We seem to be at a similar
turning point as when the Oxford Movement and the Tractarians
began to bring beauty and colour, firstly through theological
research and literature, and then through liturgical
revival. Attempts at cultural relevance in the liturgy
are of passing and questionable value. Our post-modern
youth seeks something different and above all authentic.
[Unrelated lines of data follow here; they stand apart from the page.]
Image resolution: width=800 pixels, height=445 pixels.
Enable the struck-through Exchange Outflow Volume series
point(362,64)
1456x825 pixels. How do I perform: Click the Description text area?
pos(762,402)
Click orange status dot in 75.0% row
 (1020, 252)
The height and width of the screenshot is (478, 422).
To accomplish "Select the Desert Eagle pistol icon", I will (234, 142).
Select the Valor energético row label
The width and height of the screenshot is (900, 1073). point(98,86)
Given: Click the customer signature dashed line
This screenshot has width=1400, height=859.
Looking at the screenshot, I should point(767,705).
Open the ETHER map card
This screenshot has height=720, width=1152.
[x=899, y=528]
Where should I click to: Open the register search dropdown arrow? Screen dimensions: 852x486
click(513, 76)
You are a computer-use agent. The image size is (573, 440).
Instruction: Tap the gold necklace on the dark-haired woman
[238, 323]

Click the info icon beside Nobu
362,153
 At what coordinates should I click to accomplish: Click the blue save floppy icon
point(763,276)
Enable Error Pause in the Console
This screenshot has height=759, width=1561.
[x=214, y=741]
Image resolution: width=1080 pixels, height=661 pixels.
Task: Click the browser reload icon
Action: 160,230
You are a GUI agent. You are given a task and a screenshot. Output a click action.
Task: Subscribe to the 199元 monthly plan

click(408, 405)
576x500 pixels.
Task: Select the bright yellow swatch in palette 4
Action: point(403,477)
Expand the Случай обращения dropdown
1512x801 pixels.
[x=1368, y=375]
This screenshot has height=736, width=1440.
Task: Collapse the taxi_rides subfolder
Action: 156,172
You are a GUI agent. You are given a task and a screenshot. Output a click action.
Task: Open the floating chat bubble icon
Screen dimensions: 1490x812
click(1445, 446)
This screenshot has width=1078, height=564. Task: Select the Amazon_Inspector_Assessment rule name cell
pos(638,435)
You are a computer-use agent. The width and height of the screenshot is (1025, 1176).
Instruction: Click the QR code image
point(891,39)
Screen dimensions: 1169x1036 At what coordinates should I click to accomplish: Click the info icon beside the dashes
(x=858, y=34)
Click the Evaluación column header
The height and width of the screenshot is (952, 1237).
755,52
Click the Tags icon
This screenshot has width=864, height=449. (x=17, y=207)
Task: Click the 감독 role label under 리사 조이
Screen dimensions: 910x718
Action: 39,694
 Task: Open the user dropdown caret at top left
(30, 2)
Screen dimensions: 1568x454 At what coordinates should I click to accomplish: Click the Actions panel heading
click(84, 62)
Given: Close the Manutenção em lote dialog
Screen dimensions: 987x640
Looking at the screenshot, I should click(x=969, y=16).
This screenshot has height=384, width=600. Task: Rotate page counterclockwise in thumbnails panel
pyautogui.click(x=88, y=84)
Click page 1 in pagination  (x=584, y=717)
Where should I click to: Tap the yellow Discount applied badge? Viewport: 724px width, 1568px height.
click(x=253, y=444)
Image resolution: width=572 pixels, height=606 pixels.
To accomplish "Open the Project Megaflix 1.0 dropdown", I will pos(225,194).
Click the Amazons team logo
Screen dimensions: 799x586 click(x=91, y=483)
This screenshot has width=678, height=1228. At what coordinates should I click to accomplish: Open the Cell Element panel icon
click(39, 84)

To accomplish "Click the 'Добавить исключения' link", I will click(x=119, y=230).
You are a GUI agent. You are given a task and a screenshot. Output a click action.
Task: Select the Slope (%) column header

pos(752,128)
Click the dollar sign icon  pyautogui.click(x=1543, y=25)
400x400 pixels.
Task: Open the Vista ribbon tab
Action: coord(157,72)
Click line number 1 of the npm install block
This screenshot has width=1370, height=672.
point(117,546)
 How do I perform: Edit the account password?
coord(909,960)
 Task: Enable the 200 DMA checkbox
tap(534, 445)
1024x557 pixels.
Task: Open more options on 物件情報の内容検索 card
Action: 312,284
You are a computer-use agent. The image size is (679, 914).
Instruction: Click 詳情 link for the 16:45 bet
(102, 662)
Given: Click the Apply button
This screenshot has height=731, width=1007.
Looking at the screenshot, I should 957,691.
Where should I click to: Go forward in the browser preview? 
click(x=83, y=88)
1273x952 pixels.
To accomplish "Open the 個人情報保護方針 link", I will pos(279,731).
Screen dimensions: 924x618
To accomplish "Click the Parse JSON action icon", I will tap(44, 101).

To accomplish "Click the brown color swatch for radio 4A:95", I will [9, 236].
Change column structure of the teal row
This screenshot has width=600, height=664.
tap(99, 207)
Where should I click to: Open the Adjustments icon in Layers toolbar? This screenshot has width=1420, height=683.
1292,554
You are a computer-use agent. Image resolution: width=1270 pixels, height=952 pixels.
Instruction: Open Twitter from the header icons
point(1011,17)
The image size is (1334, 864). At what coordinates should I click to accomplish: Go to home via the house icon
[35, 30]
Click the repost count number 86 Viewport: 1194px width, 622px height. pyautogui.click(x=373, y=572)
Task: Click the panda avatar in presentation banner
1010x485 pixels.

I feel the same way and have always been attracted by
mediaeval churches, rites and ceremonies. We need a
sense of awe, wonder and mystery.
We do not aspire to return
to the Middle-Ages in their inequality, warfare, brutality,
disease and cruelty, but to a Romantic notion of that
era in terms of its achievements and beauty. Is it possible
to have the trappings without sickness, the coldness
and darkness of winter, insecurity, the cheapness of
human life, sombre melancholy and sadness? Conventional
wisdom would say no. Our life is still bedevilled
by human sin and natural catastrophes, so we need something
to bring solace and meaning in our suffering. Christianity
should not represent more asceticism to add to what
we already have to endure, but beauty and love. We struggle
as the Romantics struggled - with the same issues and
hopes. There is still the same balance to find between
security and freedom, love and work, beauty and material
needs.
Let us seek God and beauty,
the types and shadows of this world that reflect the
universal reality of the World of Ideas. Look ever higher
and further. O my brave Soul! O farther, farther
sail! O daring joy, but safe! are they not all the seas
of God? O farther, farther, farther sail!